Reading from existing an existing dataset

FileSystem fileSystem = FileSystem.get(new Configuration());

DatasetRepository repo = new FileSystemDatasetRepository(
  fileSystem,
  new Path("/data")
  new FileSystemMetadataProvider(fileSystem, new Path("/data"))
);
Dataset events = repo.get("events");
DatasetReader<GenericData.Record> reader = events.getReader();

try {
  reader.open();

  while (reader.hasNext()) {
    // We can also use Avro Generic records.
    GenericData.Record record = reader.read();

    System.out.println(new StringBuilder("event - timestamp:")
      .append(record.get("timestamp"))
      .append(" eventId:", record.get("eventId"))
      .append(" message:", record.get("message"))
      .toString()
    );
  }
} finally {
  reader.close();
}

Related Work and Systems

HDFS APIs

The HDFS APIs are used by the Data module. This seems safe as the FileSystem API is relatively stable. This API, however, is much higher level than the typical HDFS streams so users arent worried about bytes.

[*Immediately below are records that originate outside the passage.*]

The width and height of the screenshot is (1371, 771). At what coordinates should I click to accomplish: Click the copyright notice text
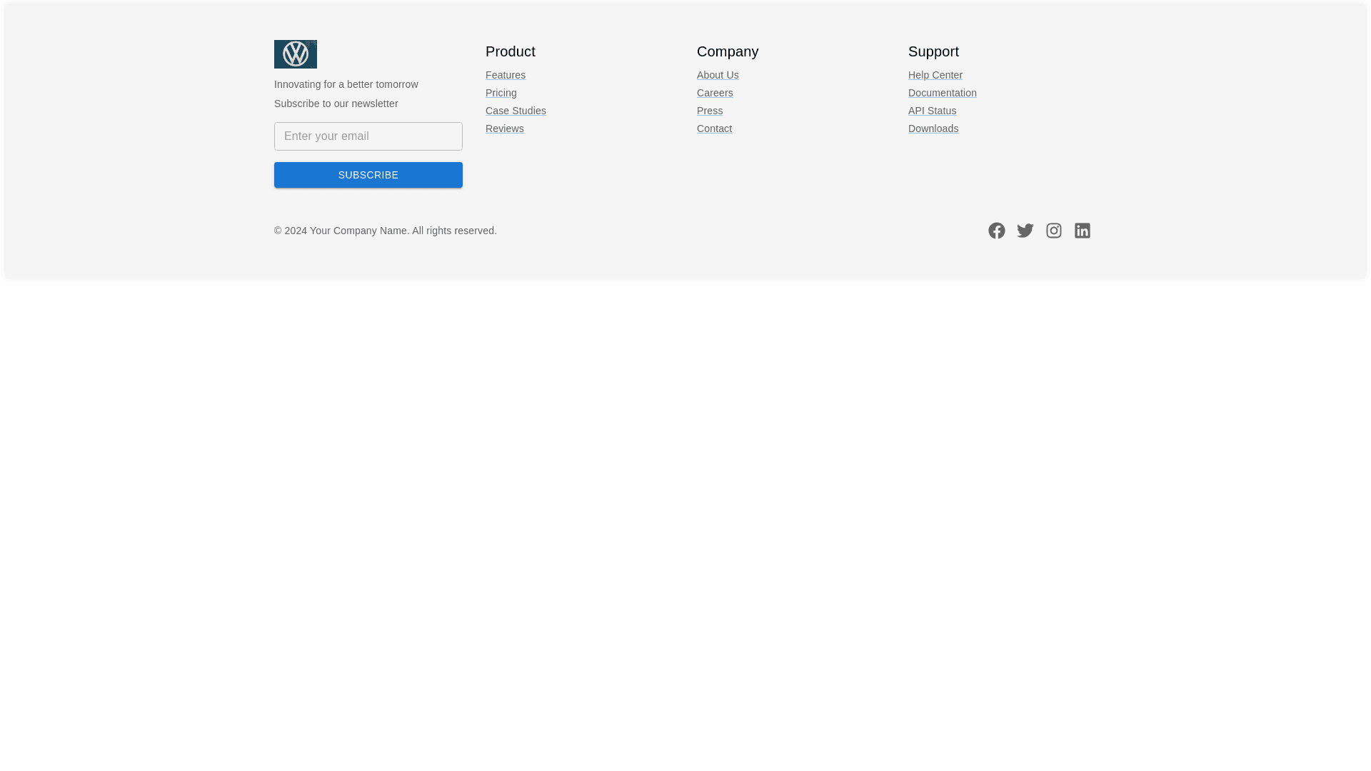pyautogui.click(x=385, y=231)
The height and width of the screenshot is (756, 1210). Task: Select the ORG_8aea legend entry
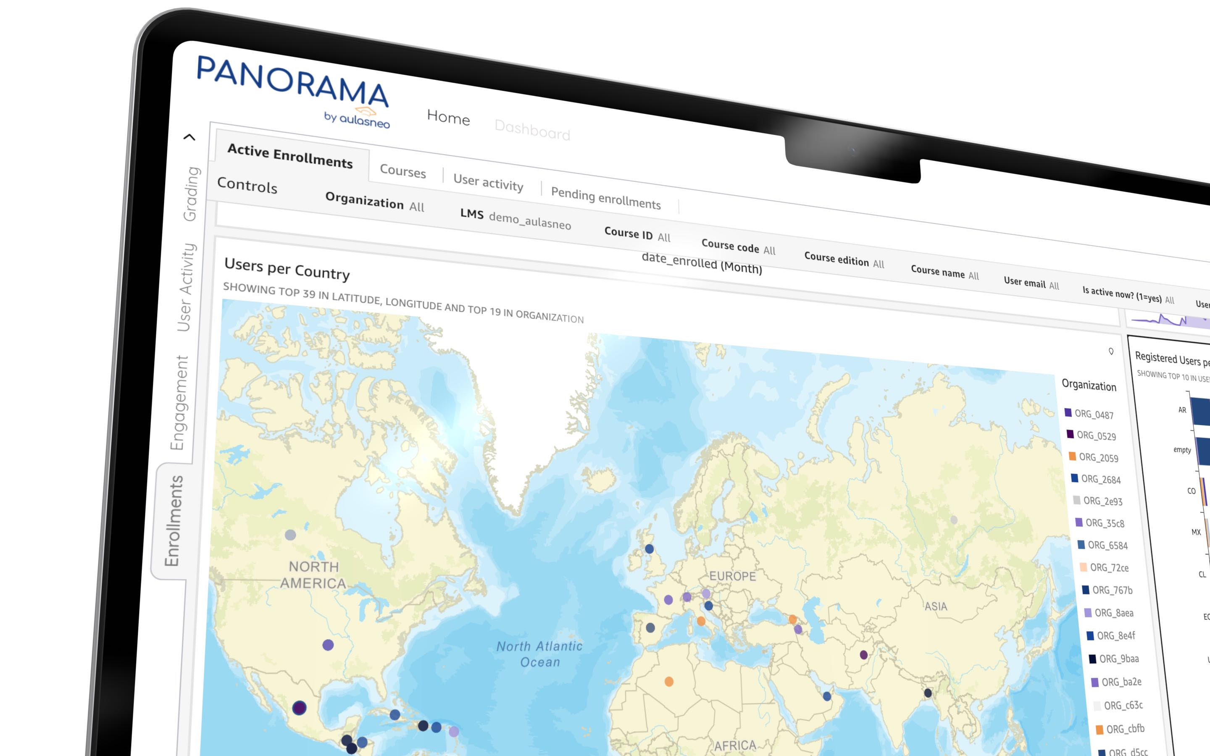coord(1114,613)
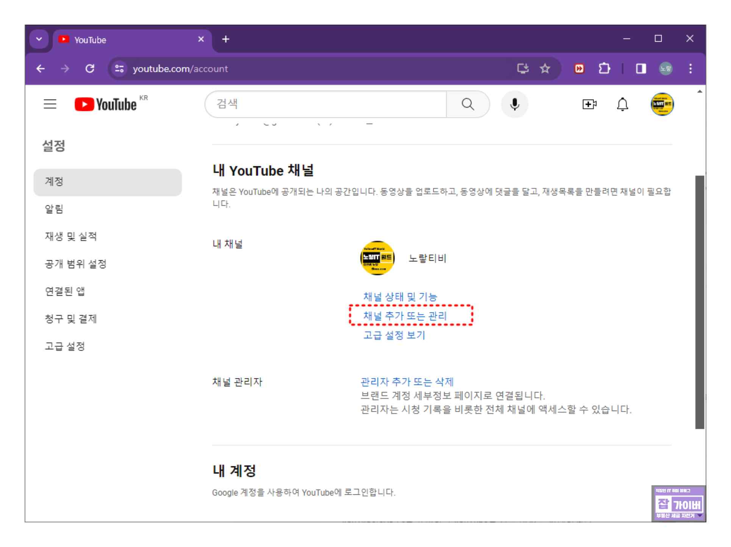This screenshot has height=547, width=731.
Task: Select 공개 범위 설정 in sidebar
Action: point(76,264)
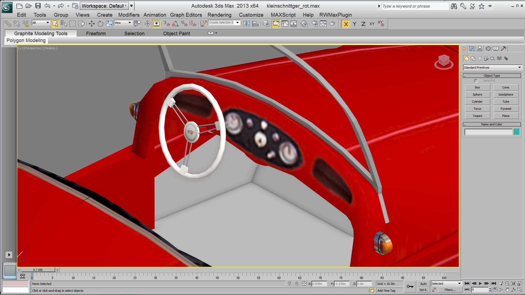Viewport: 525px width, 295px height.
Task: Expand the Workspace Default dropdown
Action: 104,6
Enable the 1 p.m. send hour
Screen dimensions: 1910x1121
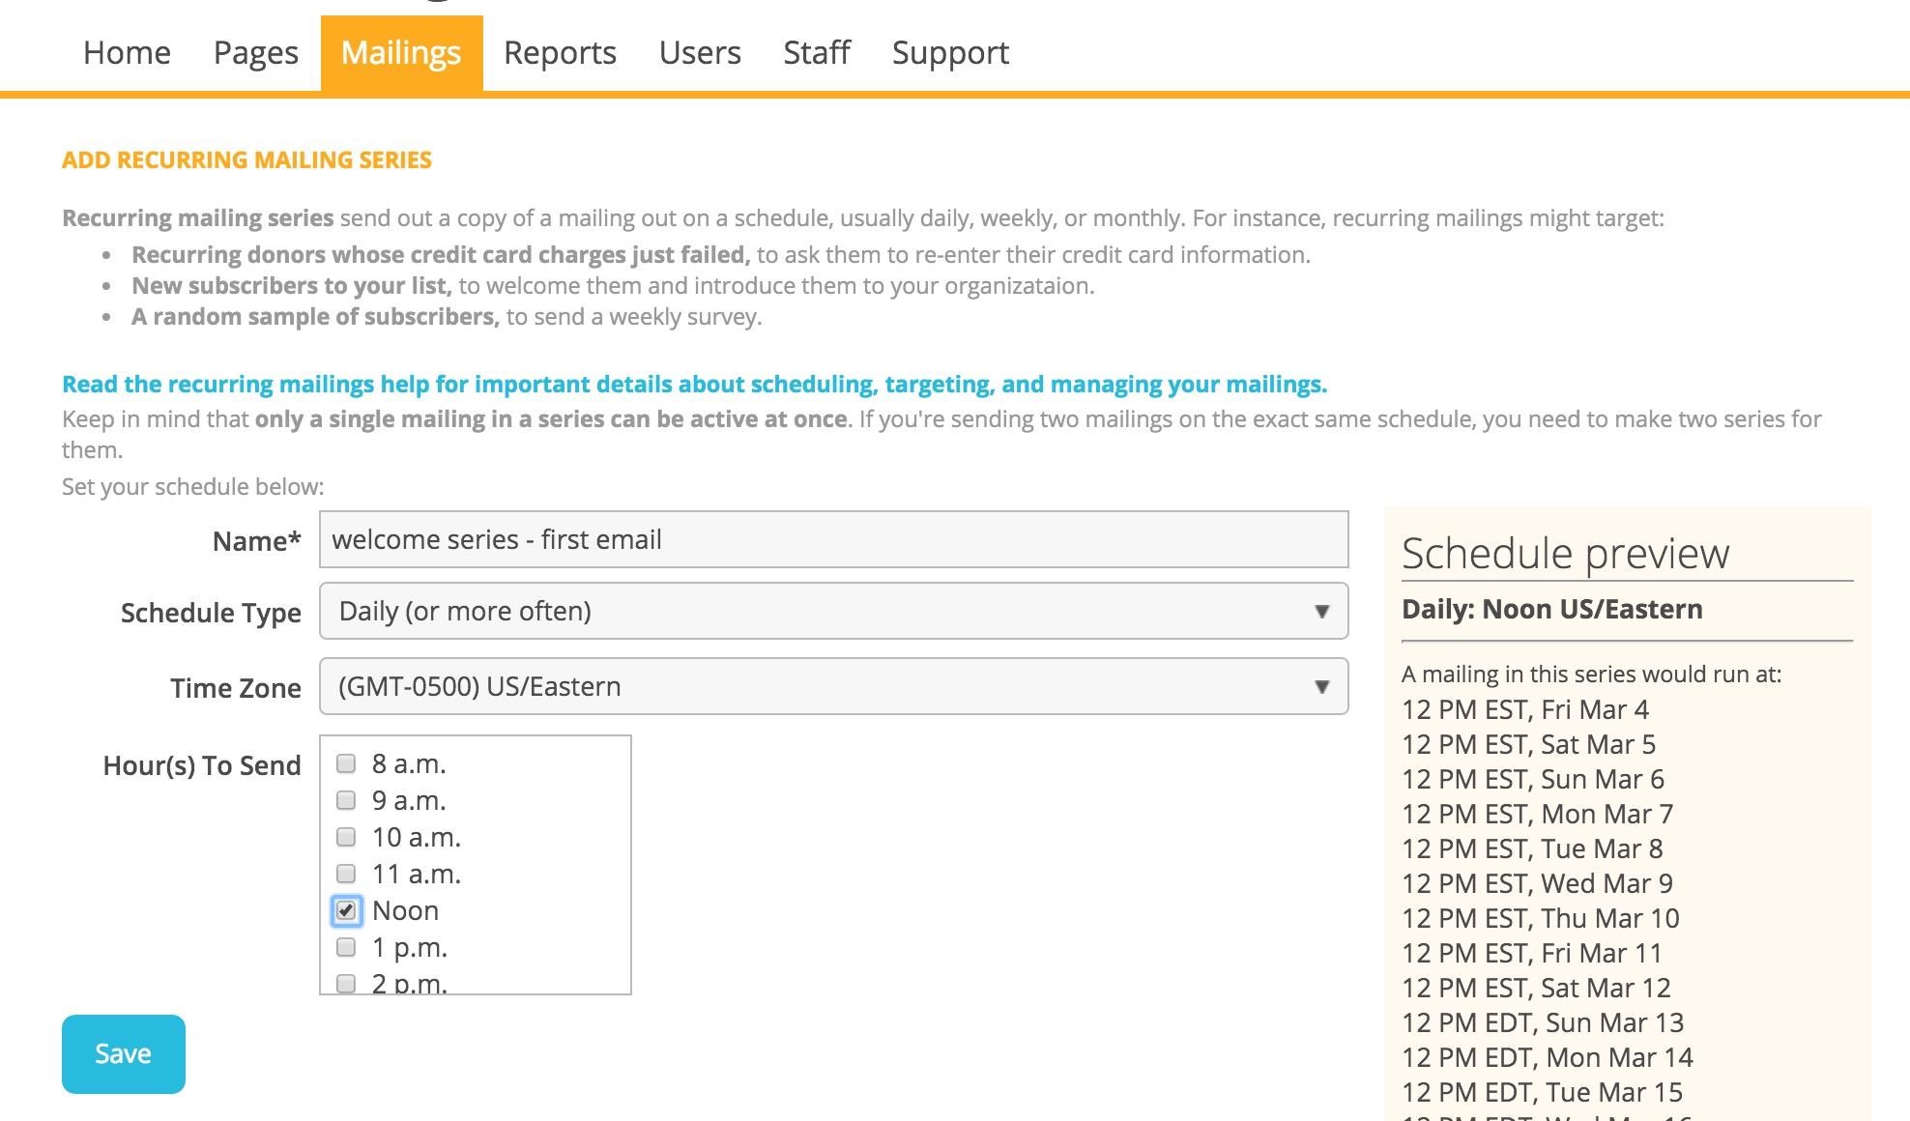click(x=346, y=947)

Avro, Protocol Buffers, Thrift

The Data APIs standardize on Avros in-memory representation of a schema, but make no promise about the underlying storage format. That said, Avro satisfies the set of criteria for optimally storing data in HDFS, and the platform team has already done a bunch of work to make it work with all components. In this way, the Data APIs are a layer above the file format.

Kiji

WibiDatas Kiji schema is an HBase-only library that overlaps with the Data modules schema tracking, but is much more prescriptive about how a user interacts with its readers and writers all the way up the stack. That is, Kiji entities are not simple Avro entities that are already supported by platform components. Special input / output formats are required in order to be able to use the Kiji-ified records. Further, Kiji only supports HBase for data, and assumes HBase is available for storage of schemas. Since we have different requirements and a different use case, we see this as a separate concern.

HCatalog

See the Dataset Repositories and Metadata Providers section for information about integration plans and compatibility with HCatalog.